Reconstruction of a two-sided jet with kinks and overlapping Gaussian components using the network after fine-tuning on the new source shapes. Resulting clean image (left), simulated brightness distribution (middle) and difference between both (right).

6 Perspectives

6.1 Improved Data Preparation: Noise Estimations

Analysis methods based on deep learning often have difficulties with very noisy input data. This problem mainly occurs because of the difficulty to describe the effect of noise on observations correctly in the simulations. This can be done by improving noise simulations or by improving the data preparation before the data enters the neural network.

Neural networks built from residual blocks show a reasonable capability for handling Gaussian noise.
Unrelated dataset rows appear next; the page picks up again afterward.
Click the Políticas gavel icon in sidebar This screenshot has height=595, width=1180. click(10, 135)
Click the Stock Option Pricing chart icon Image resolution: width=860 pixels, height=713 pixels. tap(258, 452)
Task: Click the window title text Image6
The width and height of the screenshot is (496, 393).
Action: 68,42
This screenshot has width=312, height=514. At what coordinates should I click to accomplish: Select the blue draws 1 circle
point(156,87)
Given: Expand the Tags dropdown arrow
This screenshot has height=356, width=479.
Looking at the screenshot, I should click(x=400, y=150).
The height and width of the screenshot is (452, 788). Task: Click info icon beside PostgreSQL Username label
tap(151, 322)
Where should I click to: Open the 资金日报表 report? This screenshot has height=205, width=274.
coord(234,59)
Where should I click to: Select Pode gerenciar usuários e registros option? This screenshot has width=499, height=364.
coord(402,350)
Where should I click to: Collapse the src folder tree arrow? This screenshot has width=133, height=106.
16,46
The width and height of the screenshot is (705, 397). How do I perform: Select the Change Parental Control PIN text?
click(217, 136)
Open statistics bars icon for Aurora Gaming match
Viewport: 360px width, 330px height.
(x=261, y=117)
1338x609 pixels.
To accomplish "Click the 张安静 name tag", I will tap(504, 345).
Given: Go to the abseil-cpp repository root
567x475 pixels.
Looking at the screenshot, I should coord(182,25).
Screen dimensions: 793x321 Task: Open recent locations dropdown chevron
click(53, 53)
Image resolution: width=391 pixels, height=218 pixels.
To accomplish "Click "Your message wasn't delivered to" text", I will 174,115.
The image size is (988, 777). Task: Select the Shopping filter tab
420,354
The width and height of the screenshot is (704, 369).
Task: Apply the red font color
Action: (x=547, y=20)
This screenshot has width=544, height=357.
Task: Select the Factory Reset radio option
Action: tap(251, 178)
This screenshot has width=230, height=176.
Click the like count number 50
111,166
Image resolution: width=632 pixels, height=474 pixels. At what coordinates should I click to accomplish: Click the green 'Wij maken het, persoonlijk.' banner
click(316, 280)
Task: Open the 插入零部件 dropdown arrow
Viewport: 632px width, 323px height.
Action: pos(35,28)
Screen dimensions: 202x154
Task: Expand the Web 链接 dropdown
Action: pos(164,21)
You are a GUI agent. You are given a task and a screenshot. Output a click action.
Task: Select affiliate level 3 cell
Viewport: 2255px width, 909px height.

Nevertheless, further development and testing is necessary since noise on radio interferometer data leads to large uncertainties in the reconstructions and is a known problem in the conventional analysis. To address this problem, we suggest a noise estimation and correction step already before the reconstruction step. A possible solution is the application of another deep learning network in the data preparation step.

6.2 Uncertainty Estimate

A disadvantage of conventional imaging strategies is their inability to quantify the uncertainties in the reconstructed clean images. To enable the deep learning network to quantify errors, we suggest an adjustment of the loss function, comparable to the one proposed in Abbasi et al. (2021). We assume a value originating from a Gaussian distribution with the parameters µ and σ for every pixel. The negative log-likelihood of this Gaussian distribution, is $- ℒ = 2 \log (σ) + \frac{{(x - μ)}^{2}}{σ^{2}},$ $- {\cal L} = 2\log \left( \sigma \right) + {{{{\left( {x - \mu } \right)}^2}} \over {{\sigma ^2}}},$ (9)

and serves as a minimization function for the neural network. Now, the network predicts two values for every pixel, where µ is the reconstructed value for this pixel, and σ corresponds to the estimated uncertainty for this value. x represents the true value for the specific pixel. This approach has its limits, as the pixels are unavoidably correlated. This loss function is an extension of the mean squared error (MSE), which results in the special case of σ being the same for all pixels.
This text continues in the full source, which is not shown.